EXERCISE DIRECTIONS -> Nothing past the line containing "Open the List" belongs in the output. Copy exactly every line of the data below from the first up to and including it.

----- DATASET RECORDS -----

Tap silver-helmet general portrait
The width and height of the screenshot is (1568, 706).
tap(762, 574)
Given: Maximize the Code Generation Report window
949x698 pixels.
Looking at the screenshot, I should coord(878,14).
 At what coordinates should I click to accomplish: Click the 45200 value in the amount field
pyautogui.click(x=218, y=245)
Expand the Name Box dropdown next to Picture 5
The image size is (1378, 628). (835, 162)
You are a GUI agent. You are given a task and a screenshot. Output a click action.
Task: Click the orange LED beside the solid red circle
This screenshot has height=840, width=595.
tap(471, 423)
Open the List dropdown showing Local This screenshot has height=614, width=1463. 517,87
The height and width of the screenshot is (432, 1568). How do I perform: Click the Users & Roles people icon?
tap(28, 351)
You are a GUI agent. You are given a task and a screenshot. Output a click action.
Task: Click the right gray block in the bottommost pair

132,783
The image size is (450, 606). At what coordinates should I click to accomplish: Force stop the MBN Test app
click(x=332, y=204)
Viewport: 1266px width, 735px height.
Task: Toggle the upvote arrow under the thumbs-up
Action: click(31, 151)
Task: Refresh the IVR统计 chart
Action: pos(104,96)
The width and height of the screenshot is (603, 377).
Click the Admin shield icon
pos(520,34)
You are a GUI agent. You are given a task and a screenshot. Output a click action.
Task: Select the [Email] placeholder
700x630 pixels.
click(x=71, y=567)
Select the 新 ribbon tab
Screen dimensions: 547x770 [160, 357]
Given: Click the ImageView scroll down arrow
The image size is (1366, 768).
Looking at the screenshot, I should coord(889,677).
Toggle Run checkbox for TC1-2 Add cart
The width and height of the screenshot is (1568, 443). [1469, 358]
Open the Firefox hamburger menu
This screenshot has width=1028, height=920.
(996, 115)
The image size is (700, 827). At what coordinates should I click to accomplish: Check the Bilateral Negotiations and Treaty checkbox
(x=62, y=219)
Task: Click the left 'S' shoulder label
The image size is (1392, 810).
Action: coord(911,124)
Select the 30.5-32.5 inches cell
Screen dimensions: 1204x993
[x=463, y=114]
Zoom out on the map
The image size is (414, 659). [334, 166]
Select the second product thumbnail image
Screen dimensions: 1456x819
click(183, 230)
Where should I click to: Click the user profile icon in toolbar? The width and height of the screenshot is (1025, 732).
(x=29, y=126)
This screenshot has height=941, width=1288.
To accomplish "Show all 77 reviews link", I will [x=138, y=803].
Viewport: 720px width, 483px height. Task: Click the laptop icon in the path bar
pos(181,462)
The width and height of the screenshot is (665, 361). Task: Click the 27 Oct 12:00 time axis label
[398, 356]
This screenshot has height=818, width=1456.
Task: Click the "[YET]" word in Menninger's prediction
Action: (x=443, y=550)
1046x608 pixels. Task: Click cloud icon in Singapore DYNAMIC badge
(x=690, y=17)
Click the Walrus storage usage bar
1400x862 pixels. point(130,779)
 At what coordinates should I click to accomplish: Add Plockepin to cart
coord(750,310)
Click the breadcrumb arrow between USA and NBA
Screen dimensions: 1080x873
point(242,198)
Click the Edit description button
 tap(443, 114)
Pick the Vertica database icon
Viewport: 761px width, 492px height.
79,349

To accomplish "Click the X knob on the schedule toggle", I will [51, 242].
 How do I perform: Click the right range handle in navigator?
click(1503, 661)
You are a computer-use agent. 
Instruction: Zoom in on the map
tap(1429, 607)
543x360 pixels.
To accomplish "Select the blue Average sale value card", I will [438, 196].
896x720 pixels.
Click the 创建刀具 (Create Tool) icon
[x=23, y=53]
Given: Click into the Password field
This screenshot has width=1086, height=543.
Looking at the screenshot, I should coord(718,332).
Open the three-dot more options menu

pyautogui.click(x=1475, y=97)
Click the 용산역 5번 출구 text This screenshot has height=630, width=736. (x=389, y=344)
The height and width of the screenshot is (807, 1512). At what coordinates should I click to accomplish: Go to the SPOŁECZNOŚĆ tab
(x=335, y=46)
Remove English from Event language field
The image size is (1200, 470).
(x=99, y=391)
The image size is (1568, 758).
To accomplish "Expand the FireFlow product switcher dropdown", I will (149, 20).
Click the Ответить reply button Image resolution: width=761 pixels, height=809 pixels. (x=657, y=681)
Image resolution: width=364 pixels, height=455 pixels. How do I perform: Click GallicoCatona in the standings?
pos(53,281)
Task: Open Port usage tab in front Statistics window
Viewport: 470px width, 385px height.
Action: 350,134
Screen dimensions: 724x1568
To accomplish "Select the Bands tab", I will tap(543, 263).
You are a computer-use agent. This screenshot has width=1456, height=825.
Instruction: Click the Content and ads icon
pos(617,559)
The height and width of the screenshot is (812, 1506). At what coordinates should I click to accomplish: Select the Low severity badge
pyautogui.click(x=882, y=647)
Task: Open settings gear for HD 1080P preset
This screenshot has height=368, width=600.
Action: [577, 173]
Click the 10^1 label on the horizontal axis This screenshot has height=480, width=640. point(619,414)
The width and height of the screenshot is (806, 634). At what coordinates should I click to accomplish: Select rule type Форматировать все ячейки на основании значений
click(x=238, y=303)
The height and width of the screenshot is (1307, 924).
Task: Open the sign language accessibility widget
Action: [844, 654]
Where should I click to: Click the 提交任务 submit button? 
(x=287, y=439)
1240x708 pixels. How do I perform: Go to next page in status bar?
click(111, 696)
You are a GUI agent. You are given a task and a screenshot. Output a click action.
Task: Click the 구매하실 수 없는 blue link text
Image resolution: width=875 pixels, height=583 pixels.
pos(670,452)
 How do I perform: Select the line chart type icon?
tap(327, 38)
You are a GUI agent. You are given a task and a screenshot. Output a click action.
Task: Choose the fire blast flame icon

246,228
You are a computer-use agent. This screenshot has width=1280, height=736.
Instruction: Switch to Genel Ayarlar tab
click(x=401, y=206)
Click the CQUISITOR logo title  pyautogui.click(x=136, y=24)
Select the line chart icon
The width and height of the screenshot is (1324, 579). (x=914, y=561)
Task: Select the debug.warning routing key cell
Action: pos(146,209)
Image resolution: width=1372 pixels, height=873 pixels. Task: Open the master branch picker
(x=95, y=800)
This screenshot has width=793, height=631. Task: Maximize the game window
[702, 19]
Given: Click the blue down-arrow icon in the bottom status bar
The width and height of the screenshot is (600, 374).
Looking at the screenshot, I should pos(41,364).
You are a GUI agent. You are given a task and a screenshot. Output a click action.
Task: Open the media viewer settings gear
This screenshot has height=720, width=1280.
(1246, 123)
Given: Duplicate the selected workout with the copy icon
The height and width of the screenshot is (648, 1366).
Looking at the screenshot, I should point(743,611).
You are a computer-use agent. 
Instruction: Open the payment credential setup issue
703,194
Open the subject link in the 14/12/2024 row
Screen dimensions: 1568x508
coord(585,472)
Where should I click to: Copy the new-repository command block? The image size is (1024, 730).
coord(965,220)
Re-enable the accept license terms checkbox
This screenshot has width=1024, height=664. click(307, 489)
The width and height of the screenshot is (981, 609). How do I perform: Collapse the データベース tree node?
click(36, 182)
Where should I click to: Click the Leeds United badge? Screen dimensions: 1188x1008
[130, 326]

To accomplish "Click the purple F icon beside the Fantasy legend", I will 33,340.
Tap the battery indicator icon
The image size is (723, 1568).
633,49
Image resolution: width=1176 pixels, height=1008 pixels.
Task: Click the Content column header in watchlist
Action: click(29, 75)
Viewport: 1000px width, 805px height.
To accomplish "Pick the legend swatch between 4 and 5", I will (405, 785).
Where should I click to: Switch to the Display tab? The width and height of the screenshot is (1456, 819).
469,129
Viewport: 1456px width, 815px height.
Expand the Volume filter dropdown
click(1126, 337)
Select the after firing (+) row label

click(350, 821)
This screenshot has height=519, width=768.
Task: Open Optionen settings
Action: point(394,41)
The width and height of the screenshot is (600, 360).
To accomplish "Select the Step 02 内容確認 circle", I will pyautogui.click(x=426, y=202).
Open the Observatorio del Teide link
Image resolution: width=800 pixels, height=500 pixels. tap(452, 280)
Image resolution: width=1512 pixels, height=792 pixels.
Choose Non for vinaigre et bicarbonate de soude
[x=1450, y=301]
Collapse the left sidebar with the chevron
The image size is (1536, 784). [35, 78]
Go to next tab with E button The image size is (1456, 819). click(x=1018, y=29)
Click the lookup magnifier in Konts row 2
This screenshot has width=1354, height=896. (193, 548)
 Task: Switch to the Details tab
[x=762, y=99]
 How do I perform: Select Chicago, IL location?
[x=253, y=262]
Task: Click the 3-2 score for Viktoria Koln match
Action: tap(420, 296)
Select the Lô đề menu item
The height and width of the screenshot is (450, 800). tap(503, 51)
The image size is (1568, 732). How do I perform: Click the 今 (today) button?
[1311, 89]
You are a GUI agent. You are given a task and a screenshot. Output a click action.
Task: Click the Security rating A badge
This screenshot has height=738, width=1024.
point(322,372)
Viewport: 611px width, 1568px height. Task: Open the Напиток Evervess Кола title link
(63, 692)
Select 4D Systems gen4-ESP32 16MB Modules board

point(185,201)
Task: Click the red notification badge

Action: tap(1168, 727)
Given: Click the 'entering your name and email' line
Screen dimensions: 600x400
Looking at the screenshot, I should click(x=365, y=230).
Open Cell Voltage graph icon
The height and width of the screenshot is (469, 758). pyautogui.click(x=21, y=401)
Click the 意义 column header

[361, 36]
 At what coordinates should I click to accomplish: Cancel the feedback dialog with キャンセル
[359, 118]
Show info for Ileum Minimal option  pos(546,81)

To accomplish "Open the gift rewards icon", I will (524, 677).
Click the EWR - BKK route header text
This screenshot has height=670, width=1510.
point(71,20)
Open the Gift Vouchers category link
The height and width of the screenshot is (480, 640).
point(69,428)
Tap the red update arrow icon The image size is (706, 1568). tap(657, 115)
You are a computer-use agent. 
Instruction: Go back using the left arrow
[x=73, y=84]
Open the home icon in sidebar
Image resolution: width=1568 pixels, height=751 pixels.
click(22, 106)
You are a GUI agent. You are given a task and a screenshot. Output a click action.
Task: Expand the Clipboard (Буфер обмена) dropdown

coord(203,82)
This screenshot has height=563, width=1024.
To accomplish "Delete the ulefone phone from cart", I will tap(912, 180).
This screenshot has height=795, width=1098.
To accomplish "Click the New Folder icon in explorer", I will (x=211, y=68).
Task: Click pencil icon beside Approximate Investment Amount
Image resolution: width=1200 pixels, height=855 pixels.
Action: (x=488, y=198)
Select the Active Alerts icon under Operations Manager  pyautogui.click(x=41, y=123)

-----

OUTPUT FOR THIS TASK ->
Tap silver-helmet general portrait
The width and height of the screenshot is (1568, 706).
tap(762, 574)
Given: Maximize the Code Generation Report window
949x698 pixels.
Looking at the screenshot, I should coord(878,14).
 At what coordinates should I click to accomplish: Click the 45200 value in the amount field
pyautogui.click(x=218, y=245)
Expand the Name Box dropdown next to Picture 5
The image size is (1378, 628). (835, 162)
You are a GUI agent. You are given a task and a screenshot. Output a click action.
Task: Click the orange LED beside the solid red circle
This screenshot has height=840, width=595.
tap(471, 423)
Open the List dropdown showing Local This screenshot has height=614, width=1463. 517,87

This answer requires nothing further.